__Stored data entries__.
○ ○ ○

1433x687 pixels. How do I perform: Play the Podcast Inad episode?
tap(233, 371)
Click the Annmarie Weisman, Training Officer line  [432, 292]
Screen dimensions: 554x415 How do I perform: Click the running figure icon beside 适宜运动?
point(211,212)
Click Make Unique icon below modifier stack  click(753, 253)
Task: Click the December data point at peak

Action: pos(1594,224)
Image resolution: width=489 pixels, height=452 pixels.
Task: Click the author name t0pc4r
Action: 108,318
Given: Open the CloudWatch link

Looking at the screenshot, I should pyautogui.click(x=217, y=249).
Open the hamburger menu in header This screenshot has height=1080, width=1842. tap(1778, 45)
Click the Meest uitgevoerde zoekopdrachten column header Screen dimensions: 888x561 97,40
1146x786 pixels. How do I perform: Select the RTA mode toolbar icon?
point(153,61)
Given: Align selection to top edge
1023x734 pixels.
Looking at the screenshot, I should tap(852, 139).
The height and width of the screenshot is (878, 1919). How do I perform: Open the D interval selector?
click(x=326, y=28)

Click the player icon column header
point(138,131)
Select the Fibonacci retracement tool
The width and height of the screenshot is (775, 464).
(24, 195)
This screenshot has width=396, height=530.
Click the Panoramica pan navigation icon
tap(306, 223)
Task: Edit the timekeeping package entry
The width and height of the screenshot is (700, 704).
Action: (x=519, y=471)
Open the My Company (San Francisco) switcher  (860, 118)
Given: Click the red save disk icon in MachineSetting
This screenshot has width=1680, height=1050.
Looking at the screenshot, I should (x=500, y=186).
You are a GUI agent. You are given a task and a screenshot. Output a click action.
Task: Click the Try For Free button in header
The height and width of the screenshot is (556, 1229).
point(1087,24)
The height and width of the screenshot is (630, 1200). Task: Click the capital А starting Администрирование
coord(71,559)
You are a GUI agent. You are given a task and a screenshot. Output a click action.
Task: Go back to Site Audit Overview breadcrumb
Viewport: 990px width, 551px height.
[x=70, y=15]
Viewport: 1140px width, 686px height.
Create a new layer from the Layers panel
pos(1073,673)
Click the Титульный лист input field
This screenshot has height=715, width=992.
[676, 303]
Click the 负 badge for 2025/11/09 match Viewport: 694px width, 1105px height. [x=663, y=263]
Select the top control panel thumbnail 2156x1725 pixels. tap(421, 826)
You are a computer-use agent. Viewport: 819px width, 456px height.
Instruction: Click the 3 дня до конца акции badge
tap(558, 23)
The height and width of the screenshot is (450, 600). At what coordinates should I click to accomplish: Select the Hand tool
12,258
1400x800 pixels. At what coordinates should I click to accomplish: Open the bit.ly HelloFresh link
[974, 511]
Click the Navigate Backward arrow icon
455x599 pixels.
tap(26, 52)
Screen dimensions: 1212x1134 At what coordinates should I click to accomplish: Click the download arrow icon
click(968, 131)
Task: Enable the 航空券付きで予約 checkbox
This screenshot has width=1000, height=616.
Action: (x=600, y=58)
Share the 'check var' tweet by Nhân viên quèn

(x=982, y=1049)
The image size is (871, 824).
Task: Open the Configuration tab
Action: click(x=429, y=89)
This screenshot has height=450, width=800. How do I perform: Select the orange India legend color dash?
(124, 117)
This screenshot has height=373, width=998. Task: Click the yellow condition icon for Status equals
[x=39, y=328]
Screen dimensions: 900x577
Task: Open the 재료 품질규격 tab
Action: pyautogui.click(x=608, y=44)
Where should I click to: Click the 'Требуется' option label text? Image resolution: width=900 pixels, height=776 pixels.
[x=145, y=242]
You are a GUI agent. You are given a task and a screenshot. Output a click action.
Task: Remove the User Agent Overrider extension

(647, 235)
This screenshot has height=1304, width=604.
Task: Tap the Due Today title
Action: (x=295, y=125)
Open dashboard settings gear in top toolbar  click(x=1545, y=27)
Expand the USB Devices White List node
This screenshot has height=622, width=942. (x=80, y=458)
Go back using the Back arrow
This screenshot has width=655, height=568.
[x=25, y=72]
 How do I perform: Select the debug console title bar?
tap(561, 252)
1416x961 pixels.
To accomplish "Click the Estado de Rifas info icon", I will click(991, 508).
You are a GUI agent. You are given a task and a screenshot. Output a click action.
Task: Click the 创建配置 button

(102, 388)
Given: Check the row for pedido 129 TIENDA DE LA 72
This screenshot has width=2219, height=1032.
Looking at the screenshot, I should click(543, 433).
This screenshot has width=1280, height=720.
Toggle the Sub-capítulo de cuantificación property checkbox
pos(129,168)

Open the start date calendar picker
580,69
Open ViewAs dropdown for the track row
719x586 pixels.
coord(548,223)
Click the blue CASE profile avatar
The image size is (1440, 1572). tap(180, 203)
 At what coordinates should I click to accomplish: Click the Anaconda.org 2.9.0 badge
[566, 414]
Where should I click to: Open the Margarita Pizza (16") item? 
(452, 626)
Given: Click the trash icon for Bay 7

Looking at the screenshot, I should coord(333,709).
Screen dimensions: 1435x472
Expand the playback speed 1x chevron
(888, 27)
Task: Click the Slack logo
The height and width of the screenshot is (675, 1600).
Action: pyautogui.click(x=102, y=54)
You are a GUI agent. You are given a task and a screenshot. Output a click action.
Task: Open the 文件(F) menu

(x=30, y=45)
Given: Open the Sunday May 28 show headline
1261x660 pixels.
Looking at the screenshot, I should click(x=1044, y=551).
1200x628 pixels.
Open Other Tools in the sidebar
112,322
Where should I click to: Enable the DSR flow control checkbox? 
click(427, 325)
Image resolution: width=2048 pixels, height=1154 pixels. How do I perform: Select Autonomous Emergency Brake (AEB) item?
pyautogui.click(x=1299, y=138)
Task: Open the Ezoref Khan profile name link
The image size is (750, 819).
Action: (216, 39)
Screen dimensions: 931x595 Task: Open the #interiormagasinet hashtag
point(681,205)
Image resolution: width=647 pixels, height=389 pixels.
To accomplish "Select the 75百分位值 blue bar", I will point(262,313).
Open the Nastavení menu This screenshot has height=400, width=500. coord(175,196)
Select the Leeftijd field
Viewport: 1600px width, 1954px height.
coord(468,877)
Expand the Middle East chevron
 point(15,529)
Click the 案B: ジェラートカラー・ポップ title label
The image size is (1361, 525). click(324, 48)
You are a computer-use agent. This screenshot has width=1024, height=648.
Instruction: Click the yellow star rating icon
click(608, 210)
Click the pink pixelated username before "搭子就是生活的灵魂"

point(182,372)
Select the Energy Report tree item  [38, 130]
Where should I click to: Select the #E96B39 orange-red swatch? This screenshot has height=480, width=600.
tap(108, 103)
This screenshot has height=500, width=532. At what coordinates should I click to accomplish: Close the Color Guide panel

○ ○ ○

__WHAT IS EXPECTED__. Looking at the entries, state how many lines hold the string "will", with the number as the sole reply.

__OUTPUT FOR THIS EXERCISE__. 2